Blaue Blumen

Es gibt Ideen, die sind sehr gut. Beispielsweise das "Black & Tan". Das ist Guiness mit Kilkenny vermischt. Also Bier mit anderem Bier. Dann gibt es noch Ideen, die sind nicht so clever. Zum Beispiel im Zug bei voller Geschwindigkeit die Notentriegelung der Tür betätigen. Es gibt allerdings auch Ideen, die vom Prinzip her sehr gut sind, in der Ausführung allerdings nicht ganz so durchdacht waren. Mit so einer Idee hatte ich es zu tun, als mein guter Freund Jay eines Septembers auf mich zu kam und mir einen Plan offerierte, den er zusammen mit einer gemeinsamen Freundin ausgearbeitet hat.


Der Plan war recht simpel:

Zwei Autos, acht Leute und eine Fahrt nach Belgien.

Genauer gesagt ging es nach Halle in Belgien. Noch genauer gesagt ging es in den dortigen Wald, den Hallerbos.

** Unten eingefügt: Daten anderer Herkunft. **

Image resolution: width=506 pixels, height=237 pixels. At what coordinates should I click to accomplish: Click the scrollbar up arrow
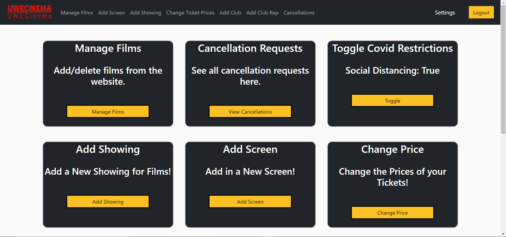503,2
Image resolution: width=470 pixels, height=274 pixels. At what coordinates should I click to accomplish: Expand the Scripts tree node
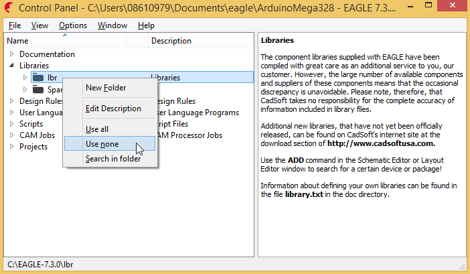tap(11, 124)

Natürlich gibt es auch hier genug Wälder, die man anfahren kann. Aber der Hallerbos hat eine Besonderheit: In einem Teil des Waldes wachsen haufenweise blaue Blumen. Fragt mich jetzt bloß nicht, was das für welche waren. Mein grüner Daumen beschränkt sich auf ein Erlebnis vor ein paar Jahren, bei dem ich mir versehentlich grüne Lackfarbe über die Finger gekippt habe.


Zurück zum Thema:

Bei mir machte sich Skepsis breit, weil ich es anfangs für ziemlichen Kokolores hielt, wegen Blumen nach Belgien zu fahren.

Dann zeigte mir Jay ein Foto des beblumten Waldes. Der Fotograf in mir stieß ein lautes "Holladibolla" aus und es war klar: Wir ziehen das durch, es musste nur noch ein Termin gefunden werden, am besten möglichst zeitnah.


Ein paar Wochen später war es dann so weit.

Nachdem ich meinen kleinen Koreaner (also mein Auto) fit gemacht habe für die lange Fahrt, ging es dann los. Pünktlich mit 10 Minuten Verspätung wurde dann abgedüst und die Motivation kam uns schon fast aus dem Ohren. Wir hatten richtig Bock!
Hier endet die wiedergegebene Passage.